WORK TO COMPLETE: Copy the data below line for line, leaving out the pictures.

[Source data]
▼
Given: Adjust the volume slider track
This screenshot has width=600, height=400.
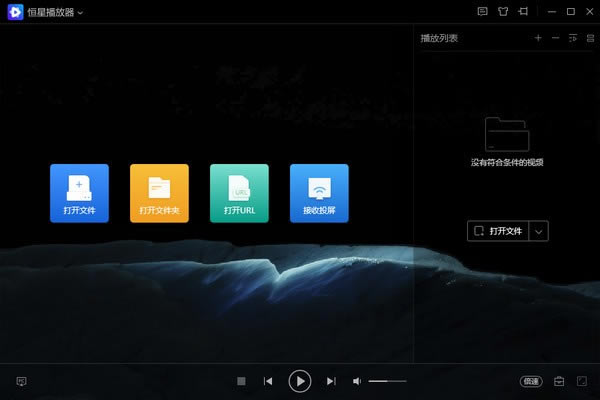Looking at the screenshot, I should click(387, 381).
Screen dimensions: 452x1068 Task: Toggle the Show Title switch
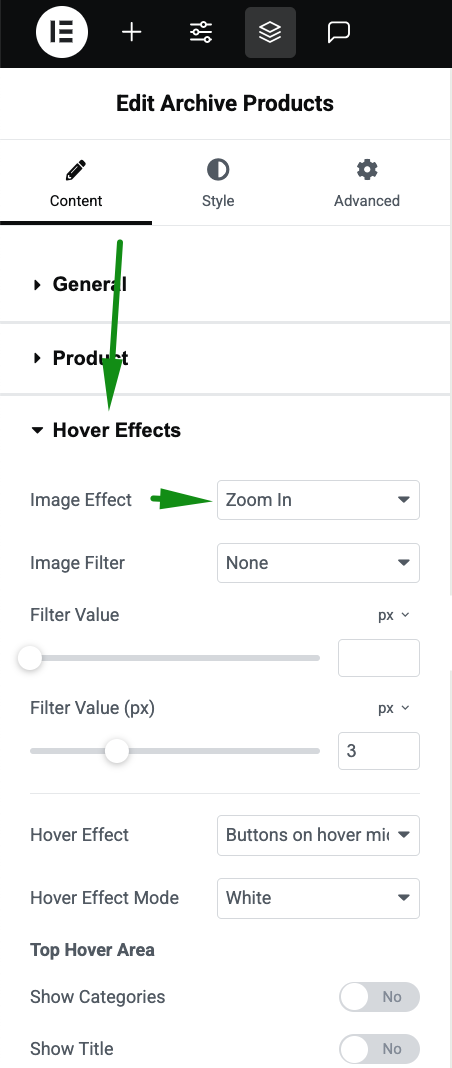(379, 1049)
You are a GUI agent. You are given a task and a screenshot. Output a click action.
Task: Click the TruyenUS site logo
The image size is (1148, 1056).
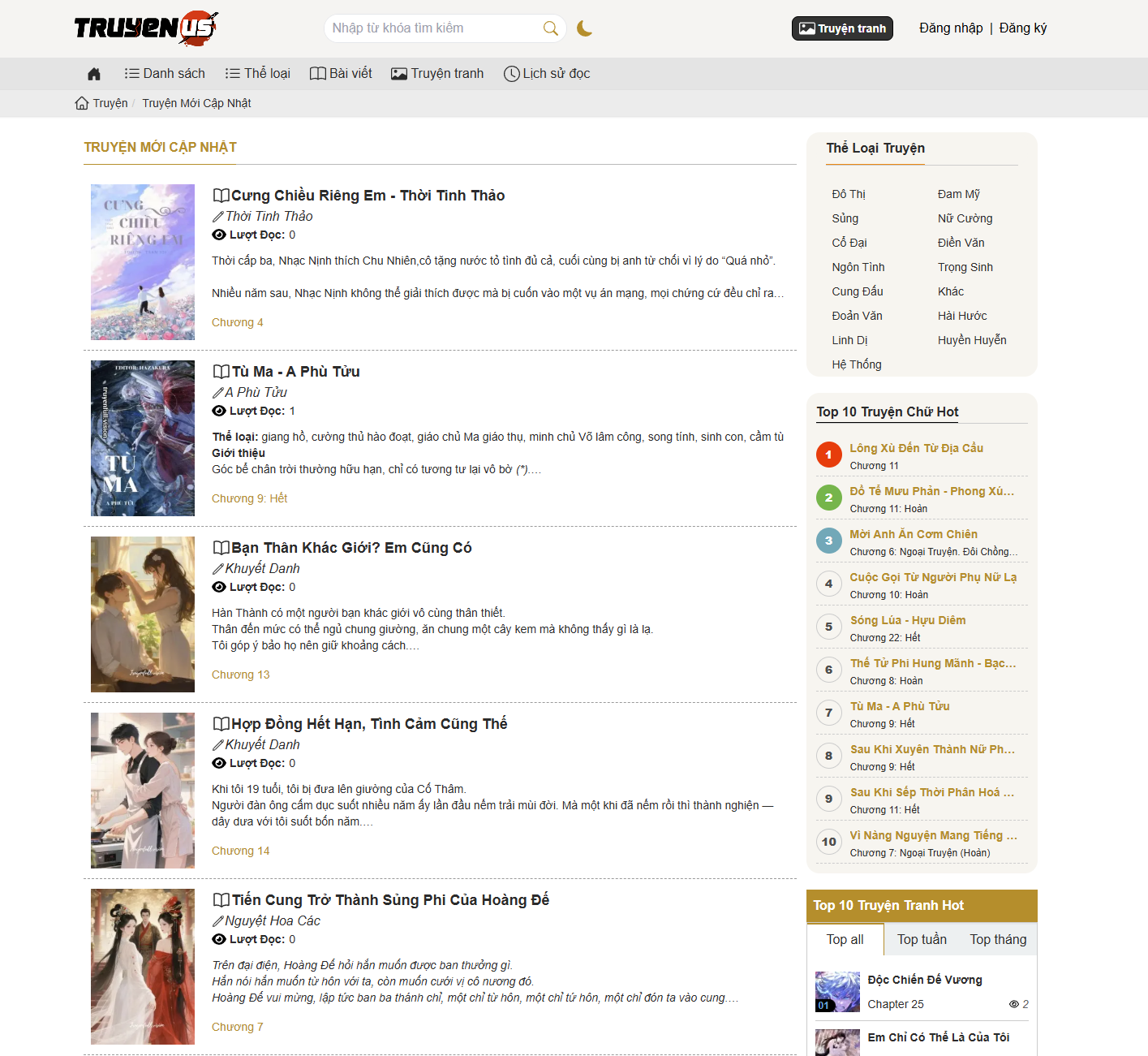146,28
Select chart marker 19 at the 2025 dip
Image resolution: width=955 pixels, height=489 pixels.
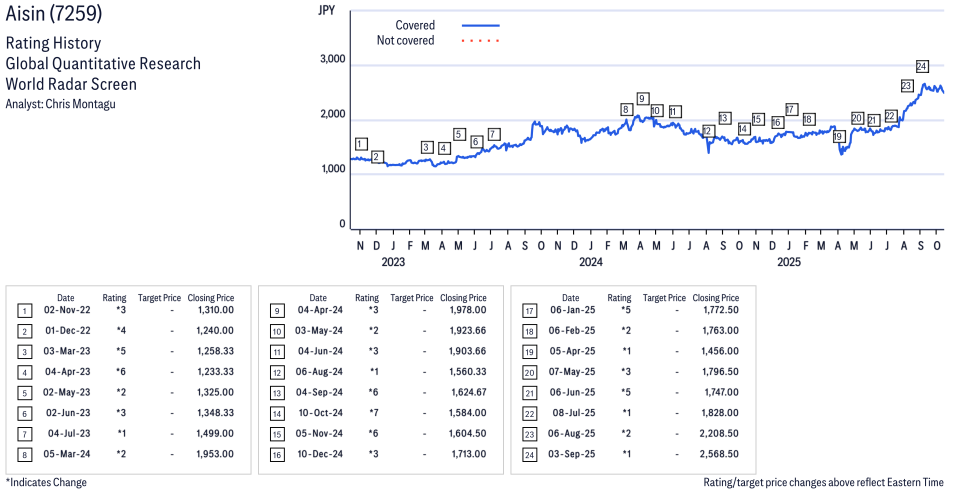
▲
RESULT FOR THIS TASK:
Given: Adjust the volume slider track
This screenshot has width=600, height=400.
Looking at the screenshot, I should click(387, 381).
Screen dimensions: 452x1068 Task: Toggle the Show Title switch
(379, 1049)
You are a GUI agent. You are given a task and a screenshot. Output a click action.
Task: Click the TruyenUS site logo
The image size is (1148, 1056).
146,28
Select chart marker 19 at the 2025 dip
Image resolution: width=955 pixels, height=489 pixels.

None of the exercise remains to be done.